>>
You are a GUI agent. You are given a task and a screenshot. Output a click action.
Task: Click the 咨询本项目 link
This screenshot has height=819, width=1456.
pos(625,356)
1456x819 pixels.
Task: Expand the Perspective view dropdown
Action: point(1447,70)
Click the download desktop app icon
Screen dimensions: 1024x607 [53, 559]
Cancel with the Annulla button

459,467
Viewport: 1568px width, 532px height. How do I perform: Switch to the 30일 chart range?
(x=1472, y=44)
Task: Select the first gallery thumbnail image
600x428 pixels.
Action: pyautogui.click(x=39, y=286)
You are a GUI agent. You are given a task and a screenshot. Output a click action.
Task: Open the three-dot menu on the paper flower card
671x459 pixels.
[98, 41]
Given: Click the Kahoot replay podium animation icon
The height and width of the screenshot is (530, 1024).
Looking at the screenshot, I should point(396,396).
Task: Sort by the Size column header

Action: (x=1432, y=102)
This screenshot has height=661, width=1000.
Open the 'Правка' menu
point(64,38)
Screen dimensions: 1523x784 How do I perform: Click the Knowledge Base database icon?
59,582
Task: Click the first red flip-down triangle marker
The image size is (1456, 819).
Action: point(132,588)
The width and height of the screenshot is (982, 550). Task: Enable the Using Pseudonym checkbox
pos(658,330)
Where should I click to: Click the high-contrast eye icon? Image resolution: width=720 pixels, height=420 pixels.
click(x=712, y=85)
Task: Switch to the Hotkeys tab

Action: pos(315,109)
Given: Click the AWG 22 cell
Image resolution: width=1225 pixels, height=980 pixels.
<<
*TASK STATEMENT*:
Arrange the rows above as a Markdown table with the columns Line and Text. Number each non-blank line in order, and leave out blank lines.

*PROBLEM SOLUTION*:
| Line | Text |
|---|---|
| 1 | You are a GUI agent. You are given a task and a screenshot. Output a click action. |
| 2 | Task: Click the 咨询本项目 link |
| 3 | This screenshot has height=819, width=1456. |
| 4 | pos(625,356) |
| 5 | 1456x819 pixels. |
| 6 | Task: Expand the Perspective view dropdown |
| 7 | Action: point(1447,70) |
| 8 | Click the download desktop app icon |
| 9 | Screen dimensions: 1024x607 [53, 559] |
| 10 | Cancel with the Annulla button |
| 11 | 459,467 |
| 12 | Viewport: 1568px width, 532px height. How do I perform: Switch to the 30일 chart range? |
| 13 | (x=1472, y=44) |
| 14 | Task: Select the first gallery thumbnail image |
| 15 | 600x428 pixels. |
| 16 | Action: pyautogui.click(x=39, y=286) |
| 17 | You are a GUI agent. You are given a task and a screenshot. Output a click action. |
| 18 | Task: Open the three-dot menu on the paper flower card |
| 19 | 671x459 pixels. |
| 20 | [98, 41] |
| 21 | Given: Click the Kahoot replay podium animation icon |
| 22 | The height and width of the screenshot is (530, 1024). |
| 23 | Looking at the screenshot, I should point(396,396). |
| 24 | Task: Sort by the Size column header |
| 25 | Action: (x=1432, y=102) |
| 26 | This screenshot has height=661, width=1000. |
| 27 | Open the 'Правка' menu |
| 28 | point(64,38) |
| 29 | Screen dimensions: 1523x784 How do I perform: Click the Knowledge Base database icon? |
| 30 | 59,582 |
| 31 | Task: Click the first red flip-down triangle marker |
| 32 | The image size is (1456, 819). |
| 33 | Action: point(132,588) |
| 34 | The width and height of the screenshot is (982, 550). Task: Enable the Using Pseudonym checkbox |
| 35 | pos(658,330) |
| 36 | Where should I click to: Click the high-contrast eye icon? Image resolution: width=720 pixels, height=420 pixels. |
| 37 | click(x=712, y=85) |
| 38 | Task: Switch to the Hotkeys tab |
| 39 | Action: pos(315,109) |
| 40 | Given: Click the AWG 22 cell |
| 41 | Image resolution: width=1225 pixels, height=980 pixels. |